TEXT FOR ANALYSIS
Year: 1998-1999
Month: November
Leader: Group F

Situation/Case Study:

Student/Teacher power issue, anti-school group.

Power plays: students/teachers, students/students. No consequences for behavior are being provided by the teacher. Students are not being held responsible for their behavior. The students are "feeding off" each other. They want the attention. Students are "living up to their reputation". The students are enjoying the power of destroying the learning environment for others. The students feel "safety" in numbers, they believe they can control the classroom. The students are trying to impress one another. The students are enjoying their reputation as the "bad class". They like the shock value of what they are doing. Their behavior is influencing others...this gives them power.

Theories behind practice:

Impact on others:

Switch some of the students to different hours to break up the group. Medications are wearing out, switch med times. Switch schedules in special education, take key kids out to mix them around. Request special education assistance, paraprofessional assistance. Class rules designed by students, consequences determined. Use after school detention. Need consequences for their behavior, limit the number of kids involved, follow through, keep track even though it is difficult. Use paraprofessionals for lunch detention for the students who misbehave. Rotate with team members. Think about how you can give them power that will be appropriate for them. Lunch detention may be difficult to begin with but in the long run will solve the problem. Put rules on board. Spread students out so they are not together in the class. Make it uncomfortable to misbehave so they do not want to do it again. Write behavior improvement plan. What did I do? What will I do to change/improve?Be consistent, play hard ball for awhile. Try something for a long enough time--three, four weeks. Explain how their behavior influences decisions about their school plan, e.g. 401, special education plan. Use parent conferences to talk to them, ask the parents what you can do. Ask parents to sit in if a class is difficult because of them. Present the behaviors the school expects. Tell parents these behaviors are keeping your child and others from learning. Ask parent or student how can you fix this problem. What is the problem? What can we do different? What’s going on? Recognize the students who are following the rules. Communicate specifically what you want. Don’t use the student’s name it brings attention to them. Record the names of those who are doing well, monitor. Use a symbol system to monitor; provide feedback on how they are doing; provide a reward for the hour when they fill the chart. Special Day Group awards--focusing on one behavior at a time, let them pick the reward.

SET OF TASKS
a. Rewrite the part of the case study that opens with the words containing "Power plays: students/teachers, students/students." and closes with "gives them power.", replacing "reputation" with "image".
b. According to the case study, how long should something be tried?
The lines play no part in this.

INFORMATION SUPPLIED

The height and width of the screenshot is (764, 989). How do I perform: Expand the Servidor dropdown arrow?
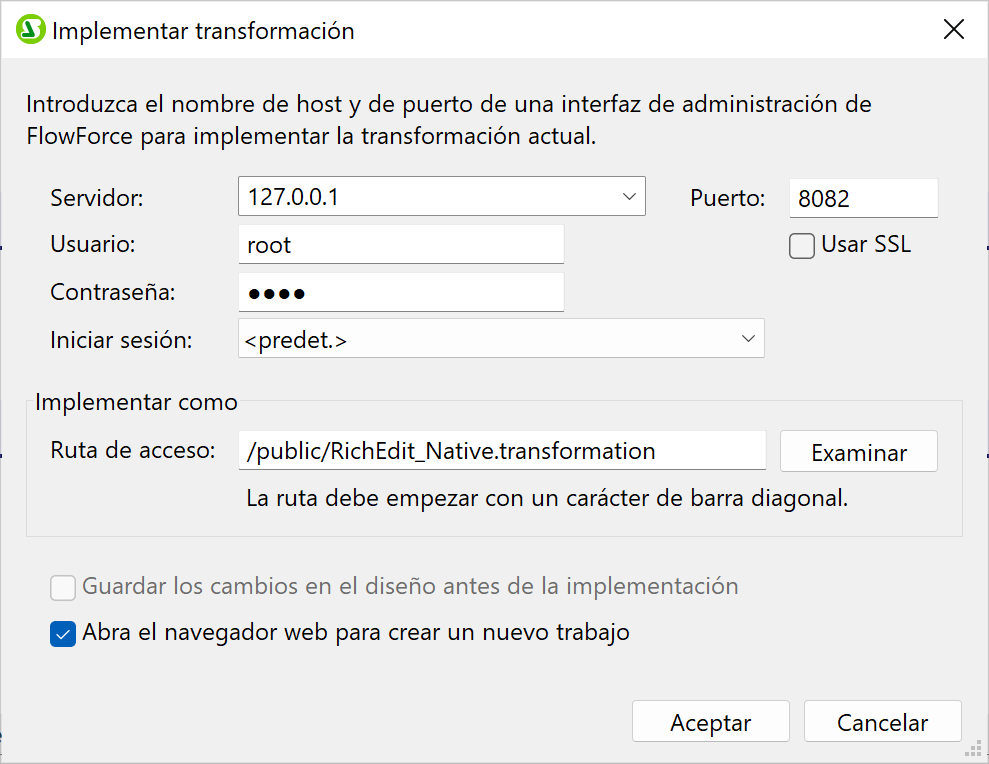tap(629, 197)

ANSWER SET
a.
Power plays: students/teachers, students/students. No consequences for behavior are being provided by the teacher. Students are not being held responsible for their behavior. The students are "feeding off" each other. They want the attention. Students are "living up to their image". The students are enjoying the power of destroying the learning environment for others. The students feel "safety" in numbers, they believe they can control the classroom. The students are trying to impress one another. The students are enjoying their image as the "bad class". They like the shock value of what they are doing. Their behavior is influencing others...this gives them power.

b. Three or four weeks.